[Entries provided Boundary: Start]
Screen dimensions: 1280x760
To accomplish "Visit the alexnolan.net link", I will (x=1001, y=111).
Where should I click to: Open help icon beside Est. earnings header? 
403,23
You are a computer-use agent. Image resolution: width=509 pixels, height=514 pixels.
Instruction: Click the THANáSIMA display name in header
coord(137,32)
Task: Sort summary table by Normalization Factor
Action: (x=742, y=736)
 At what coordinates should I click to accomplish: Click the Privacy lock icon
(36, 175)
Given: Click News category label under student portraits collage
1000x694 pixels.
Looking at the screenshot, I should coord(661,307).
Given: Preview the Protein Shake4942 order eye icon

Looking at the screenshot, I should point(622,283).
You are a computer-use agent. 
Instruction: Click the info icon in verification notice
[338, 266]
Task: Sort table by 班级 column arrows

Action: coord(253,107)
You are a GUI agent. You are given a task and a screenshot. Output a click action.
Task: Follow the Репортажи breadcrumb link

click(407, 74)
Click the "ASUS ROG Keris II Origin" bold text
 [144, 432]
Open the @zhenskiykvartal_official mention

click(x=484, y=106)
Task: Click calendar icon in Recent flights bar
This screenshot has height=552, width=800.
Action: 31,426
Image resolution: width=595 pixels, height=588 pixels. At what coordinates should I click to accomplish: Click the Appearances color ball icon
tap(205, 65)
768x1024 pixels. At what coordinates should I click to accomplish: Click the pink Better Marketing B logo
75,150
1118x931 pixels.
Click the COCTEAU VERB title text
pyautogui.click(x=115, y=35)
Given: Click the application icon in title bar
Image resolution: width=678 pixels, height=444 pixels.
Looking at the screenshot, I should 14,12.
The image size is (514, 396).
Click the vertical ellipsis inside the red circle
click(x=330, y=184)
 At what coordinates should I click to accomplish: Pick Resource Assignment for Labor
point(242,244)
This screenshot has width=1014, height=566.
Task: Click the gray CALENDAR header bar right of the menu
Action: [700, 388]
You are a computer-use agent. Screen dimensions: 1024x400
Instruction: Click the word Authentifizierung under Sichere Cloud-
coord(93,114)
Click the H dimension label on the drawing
[Entries provided Boundary: End]
Set down only the lines above that fall between the line holding "This screenshot has height=552, width=800." and the line holding "1118x931 pixels.", inclusive, keeping each exact.

This screenshot has height=552, width=800.
Action: 31,426
Image resolution: width=595 pixels, height=588 pixels. At what coordinates should I click to accomplish: Click the Appearances color ball icon
tap(205, 65)
768x1024 pixels. At what coordinates should I click to accomplish: Click the pink Better Marketing B logo
75,150
1118x931 pixels.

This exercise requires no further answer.